Saved data entries
--- --- ---

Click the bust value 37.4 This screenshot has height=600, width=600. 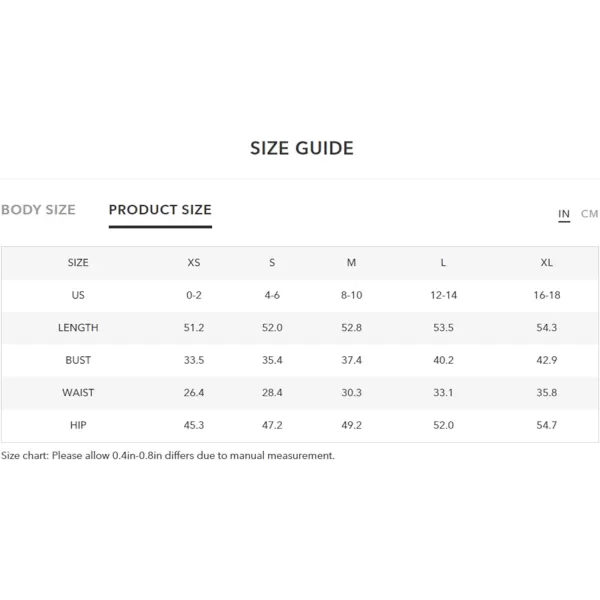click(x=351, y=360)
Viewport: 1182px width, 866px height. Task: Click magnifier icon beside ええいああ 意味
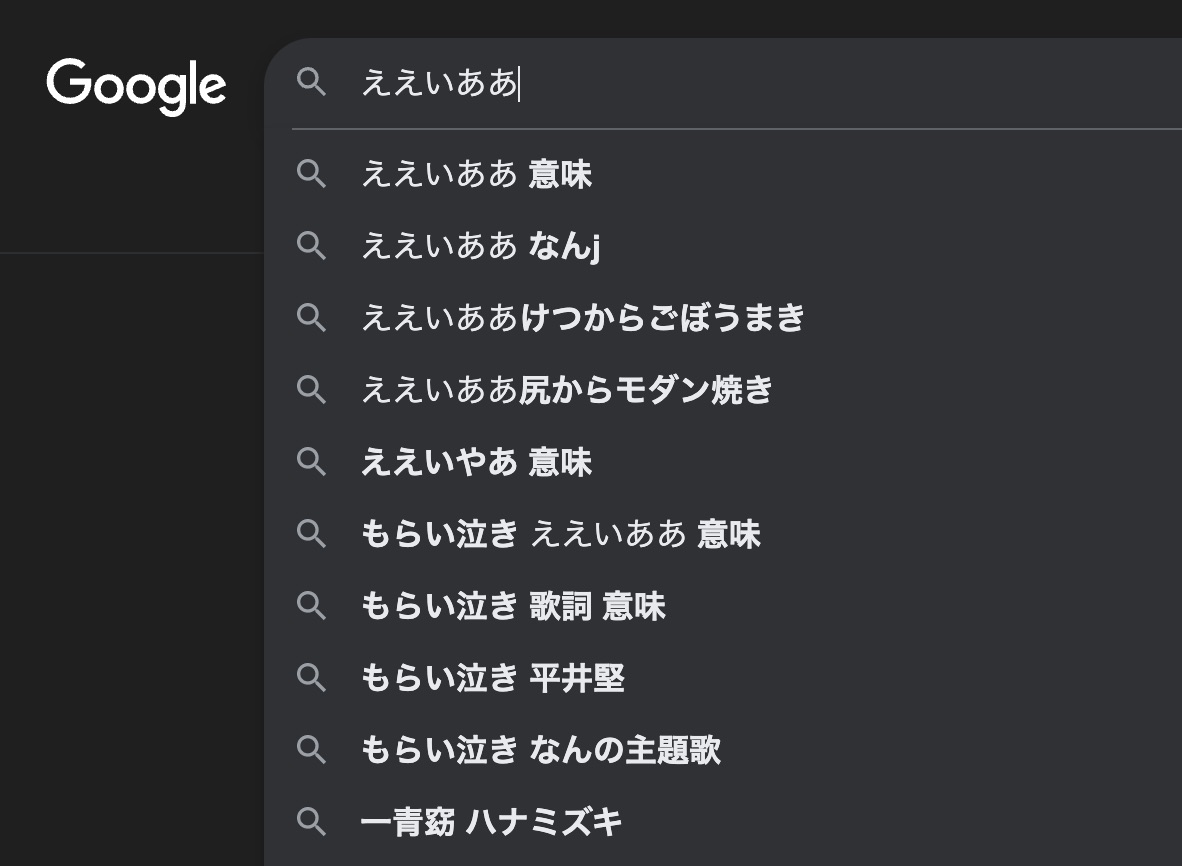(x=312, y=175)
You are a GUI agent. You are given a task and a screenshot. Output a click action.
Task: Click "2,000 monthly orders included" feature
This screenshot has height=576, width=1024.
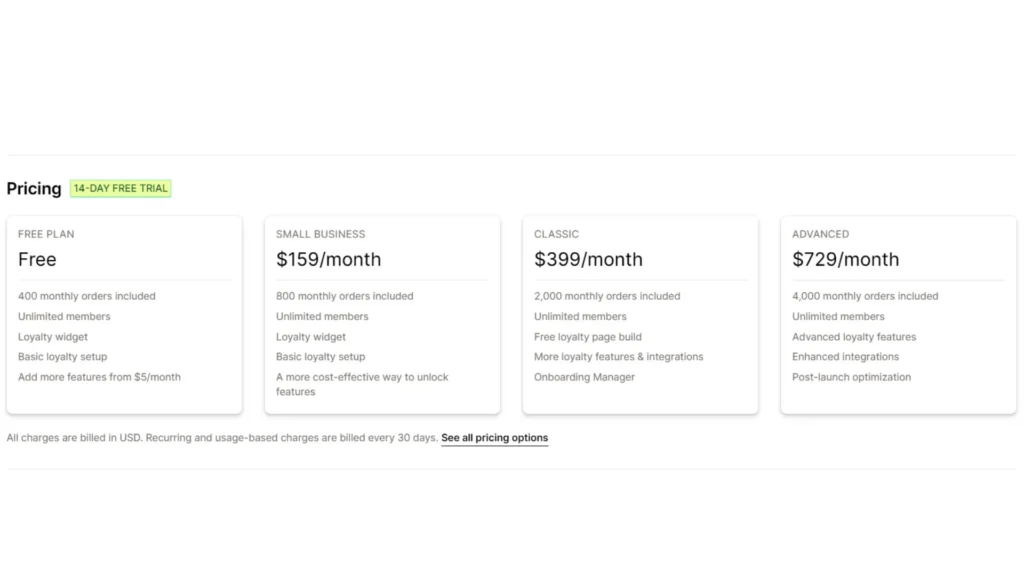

--- --- ---

**Task**
Your answer must be the lines from the one containing "You are a GUI" through the last line of the records, printed exactly with no pictures; please include both ends.

**Reply to the task**
You are a GUI agent. You are given a task and a screenshot. Output a click action.
Task: Click "2,000 monthly orders included" feature
This screenshot has height=576, width=1024.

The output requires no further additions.